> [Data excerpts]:
* * *
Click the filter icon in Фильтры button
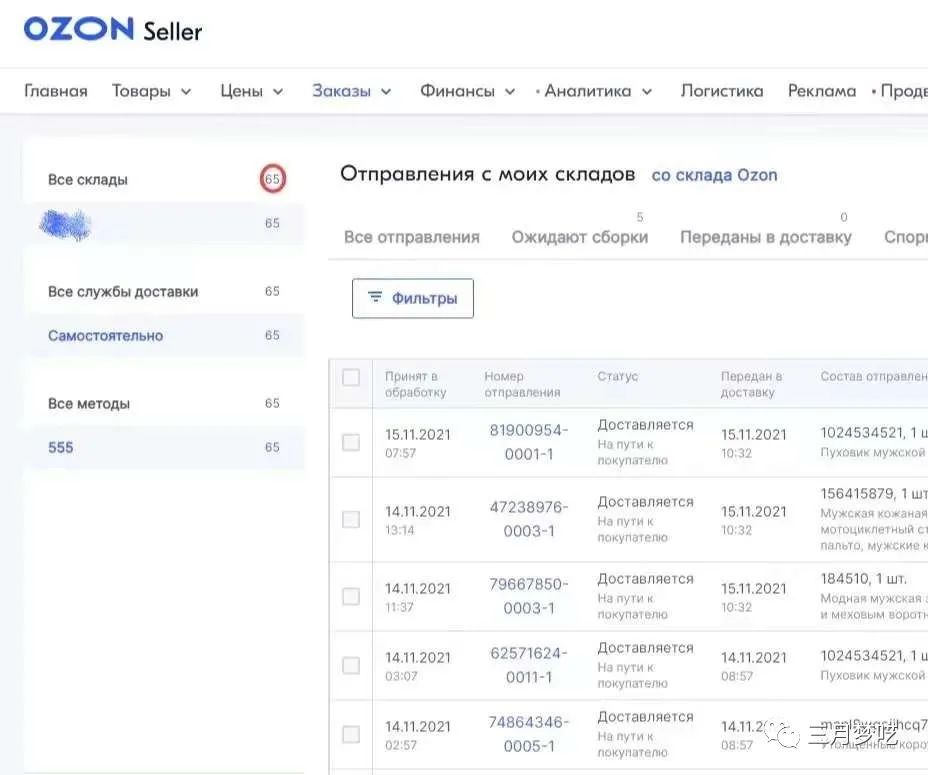point(375,297)
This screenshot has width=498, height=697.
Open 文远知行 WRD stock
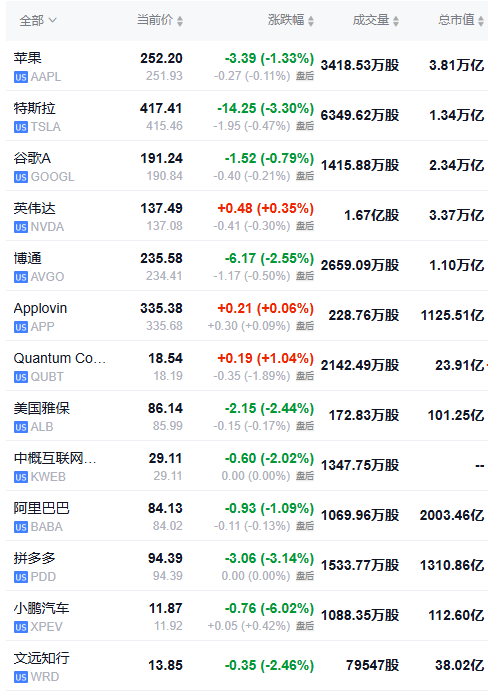point(247,666)
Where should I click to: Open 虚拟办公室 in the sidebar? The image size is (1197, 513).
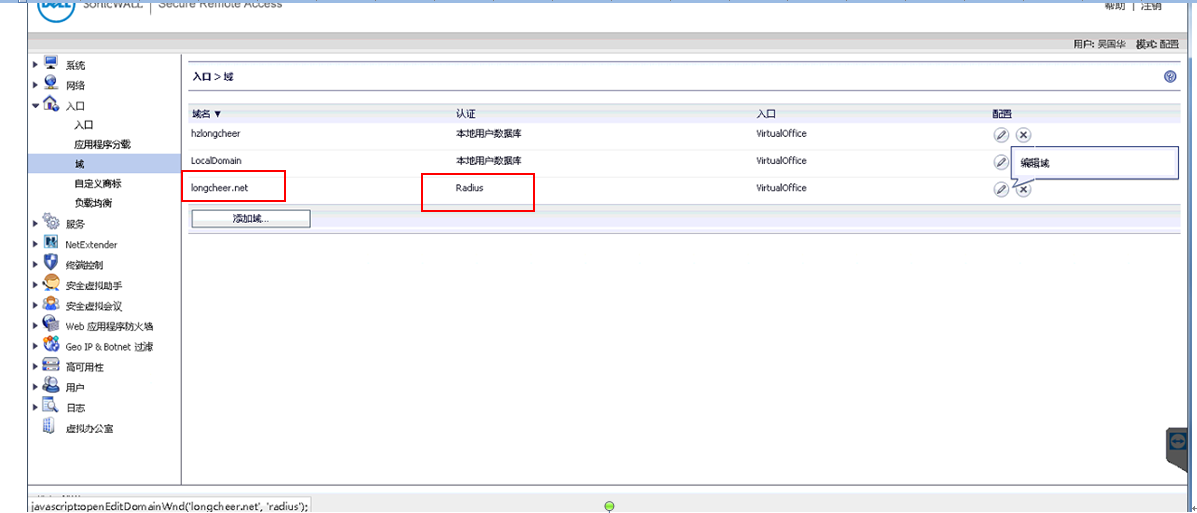[x=89, y=429]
* * *
> [YOUR ASSIGNMENT]: The answer must be an exact transcription of the lines from the one containing "This screenshot has width=498, height=697." through the last line of the records above, both included, with no pictures.

> [ANSWER TO THIS PROBLEM]:
This screenshot has width=498, height=697.
Open 文远知行 WRD stock
point(247,666)
Where should I click to: Open 虚拟办公室 in the sidebar? The image size is (1197, 513).
[x=89, y=429]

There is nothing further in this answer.